Step 2: Transfer the Tarball to your Ubuntu Server

Next, you need to transfer the downloaded tarball to your Ubuntu Server. You can use tools like scp or wget to accomplish this. If you have the tarball on your local machine and want to transfer it to the server, you can use the scp command:

scp /path/to/node-v6.11.3-linux-x64.tar.gz user@server_ip:/path/on/server

In this command, replace /path/to/ with the path where you downloaded the tarball, user@server_ip with your username and server IP address, and /path/on/server with the location where you want to place the tarball on the server.

Step 3: Connect to your Ubuntu Server

Now, connect to your Ubuntu Server using SSH. You can do this using the following command:

ssh user@server_ip

Replace user@server_ip with your own server details.

Step 4: Extract the Node.js Tarball

After successfully connecting to your server, create a directory to extract the Node.js tarball:

sudo mkdir -p /opt/nodejs

This command creates a new directory named nodejs in the /opt/ directory. The -p flag tells mkdir to create parent directories as needed.
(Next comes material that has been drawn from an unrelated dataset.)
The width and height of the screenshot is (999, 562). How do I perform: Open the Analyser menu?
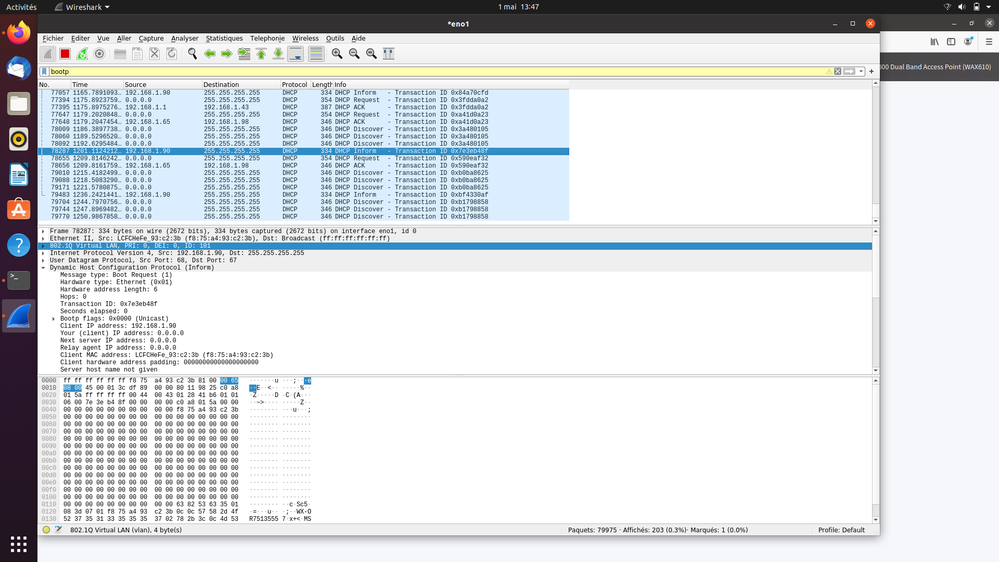[184, 38]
Next, extract the contents of the tarball into the newly created directory:

sudo tar -xvzf /path/on/server/node-v6.11.3-linux-x64.tar.gz -C /opt/nodejs/

The tar command is used to manipulate tarball files. The -x flag tells tar to extract, -v to display the progress in the terminal, -z to decompress the archive using gzip, -f to use archive file, and -C to change to the specified directory before performing any operations.
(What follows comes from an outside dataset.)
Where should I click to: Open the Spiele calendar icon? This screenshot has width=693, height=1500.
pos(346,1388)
Step 5: Rename the Extracted Directory

For easier management, rename the extracted directory to a simpler name:

sudo mv /opt/nodejs/node-v6.11.3-linux-x64 /opt/nodejs/6.11.3

The mv command is used to move or rename files and directories.

Step 6: Create Symbolic Links

Create a symbolic link named current to the version you just installed:

sudo ln -s /opt/nodejs/6.11.3 /opt/nodejs/current

Then, create a symbolic link to the Node.js binary in a directory included in the system’s PATH:

sudo ln -s /opt/nodejs/current/bin/node /usr/local/bin/node

The ln command is used to create links between files and directories. The -s flag tells ln to create a symbolic link.
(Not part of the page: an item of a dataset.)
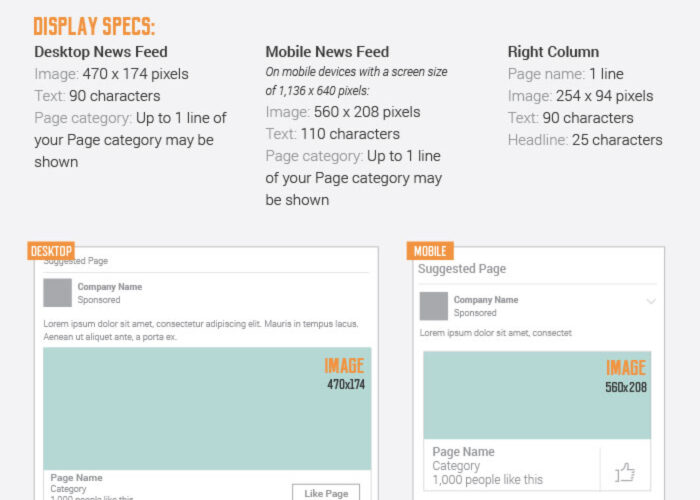Click the gray company avatar in mobile ad
Viewport: 700px width, 500px height.
[x=433, y=306]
Step 7: Verify the Installation

Finally, verify that Node.js is installed correctly by checking the version:

node -v

This should display v6.11.3, indicating that Node.js 6.11.3 is successfully installed on your Ubuntu Server.


In this tutorial, we walked through the process of installing a specific version of Node.js on an Ubuntu Server without using NVM. This method allows you to manage different versions of Node.js by creating symbolic links to the desired version. Happy coding!

Can I install Node.js v6.11.3 on a different Ubuntu version?

The installation process described in this tutorial is specific to Ubuntu Server. However, you can adapt the steps for other Ubuntu versions by downloading the appropriate tarball for your version from the official Node.js website.

Can I install multiple versions of Node.js using this method?

Yes, you can install multiple versions of Node.js by repeating the steps outlined in this tutorial for each version you want to install. Just make sure to give each version a unique directory name and update the symbolic links accordingly.

How do I uninstall Node.js installed using this method?

To uninstall Node.js, you can simply remove the symbolic links and the directory associated with the version you want to uninstall. For example, to uninstall Node.js v6.11.3, you would run the following commands:

sudo rm /usr/local/bin/node
sudo rm /opt/nodejs/current
sudo rm -rf /opt/nodejs/6.11.3

Please exercise caution when using the rm command, as it permanently deletes files and directories.

Can I use this method to install other versions of Node.js?

Yes, you can use this method to install other versions of Node.js. Simply replace the version number in the download link, file name, and extraction commands with the version you want to install. Remember to update the symbolic links accordingly.

Can I use this method on a non-Ubuntu Linux distribution?

While this tutorial is specifically written for Ubuntu Server, you can adapt the steps for other Linux distributions. The process of downloading the tarball, transferring it to your server, extracting it, and creating symbolic links should generally be the same. However, the specific commands and paths may vary depending on your distribution.